Tasks for this exercise:
[a] Rewrite the paragraph of the article on Roy Cooper that begins "One of the top names" as a short bulleted list, keeping its main facts.
[b] From the article on Roy Cooper, list every year in which he was elected or reelected North Carolina attorney general.
[c] Extend the article on Roy Cooper past its final sentence.

Text provided:
(NewsNation) — Following President Joe Biden’s stepping out of the presidential race and endorsing Vice President Kamala Harris, Democrats are looking into potential vice presidents to join the ticket as recent polling shows she has enough delegate support to secure the nomination.
One of the top names is North Carolina Gov. Roy Cooper. Cooper was elected in 2016 and 2020, both years where the state voted for former President Donald Trump. He is term-limited and ineligible to run for governor again.
Cooper’s political history
Cooper was elected to the North Carolina House of Representatives in 1986 and then appointed a member of the North Carolina Senate from 1991 to 2001.
He was elected the state’s attorney general in 2000 and reelected in 2004, 2008 and 2012, serving nearly 16 years.
Cooper was elected governor in 2016 in a close race with incumbent Republican Pat McCrory. Most of his time as governor has been spent playing defense against a Republican-controlled state General Assembly.
Cooper’s political views
As governor of North Carolina, Cooper has prioritized funding schools, increasing health care coverage and expanding infrastructure. Here’s where he stands on the issues:
- Says that we don’t need more tax breaks for corporations and the wealthy
- Previously vetoed versions of a bill that ordered North Carolina sheriffs to comply with federal immigration requests
- Has pledged to protect abortion rights in North Carolina
- Vetoed bills aimed at banning gender-affirming health care for minors, restricting transgender participation in school sports and limiting classroom instruction about gender identity and sexuality
- Launched the state’s first Opioid Action Plan
Cooper’s relationship with Biden, Harris
Following Biden’s announcement he’d be leaving the race, Cooper praised him for stepping aside and endorsed Harris as the Democratic Party’s nominee.

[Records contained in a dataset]

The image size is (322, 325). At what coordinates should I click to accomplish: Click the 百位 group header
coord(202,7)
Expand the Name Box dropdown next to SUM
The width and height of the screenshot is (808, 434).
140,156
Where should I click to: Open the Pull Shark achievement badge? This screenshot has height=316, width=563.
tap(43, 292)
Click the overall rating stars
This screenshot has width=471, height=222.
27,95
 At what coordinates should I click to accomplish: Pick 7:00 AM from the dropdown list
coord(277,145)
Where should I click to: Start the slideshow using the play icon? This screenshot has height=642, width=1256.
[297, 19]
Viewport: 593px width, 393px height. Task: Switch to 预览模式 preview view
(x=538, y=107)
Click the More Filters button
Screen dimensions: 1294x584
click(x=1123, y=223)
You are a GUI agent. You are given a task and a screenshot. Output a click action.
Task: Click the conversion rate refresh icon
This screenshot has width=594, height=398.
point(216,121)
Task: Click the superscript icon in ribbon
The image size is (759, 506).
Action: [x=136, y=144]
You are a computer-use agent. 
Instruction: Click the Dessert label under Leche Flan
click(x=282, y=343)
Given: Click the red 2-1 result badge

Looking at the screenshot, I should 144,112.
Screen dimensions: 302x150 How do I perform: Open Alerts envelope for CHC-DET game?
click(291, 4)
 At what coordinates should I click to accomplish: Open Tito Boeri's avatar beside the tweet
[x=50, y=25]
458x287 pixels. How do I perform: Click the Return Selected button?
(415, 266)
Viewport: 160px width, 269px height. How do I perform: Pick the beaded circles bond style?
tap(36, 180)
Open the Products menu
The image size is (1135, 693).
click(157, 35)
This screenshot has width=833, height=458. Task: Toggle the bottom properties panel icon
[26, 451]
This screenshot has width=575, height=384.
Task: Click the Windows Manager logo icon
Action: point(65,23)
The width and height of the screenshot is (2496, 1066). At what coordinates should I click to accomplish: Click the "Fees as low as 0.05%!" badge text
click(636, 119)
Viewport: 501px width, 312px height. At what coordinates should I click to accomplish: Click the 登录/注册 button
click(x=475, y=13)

Responses in order:
[a]
- North Carolina Gov. Roy Cooper is one of the top names under consideration.
- He won the governorship in 2016 and 2020, both years when North Carolina voted for Donald Trump.
- He is term-limited and cannot run for governor again.

[b] 2000, 2004, 2008, 2012

[c]
Cooper and Harris both served as attorney general of their respective states from 2011 to 2017, when Cooper was elected governor and Harris was elected to the U.S. Senate, and the two got to know each other.
Cooper’s controversies
Cooper has spent much of his time as governor fighting a Republican supermajority. In his first two years, he vetoed 28 bills, and Republicans overrode 23 of them. In 2023, they overrode all 19 of his vetoes, and so far in 2024, he has vetoed five bills.
An appeals court ruled in April that Cooper’s orders during COVID-19 to keep bars closed when restaurants were open violated the state constitution.
Cooper’s personal life
Cooper grew up in Nash County, North Carolina, and later earned his undergraduate and law degrees from the University of North Carolina at Chapel Hill.
He married his wife, Kristin, a lawyer from Oklahoma City, in 1992, and all three of their daughters also attended the University of North Carolina.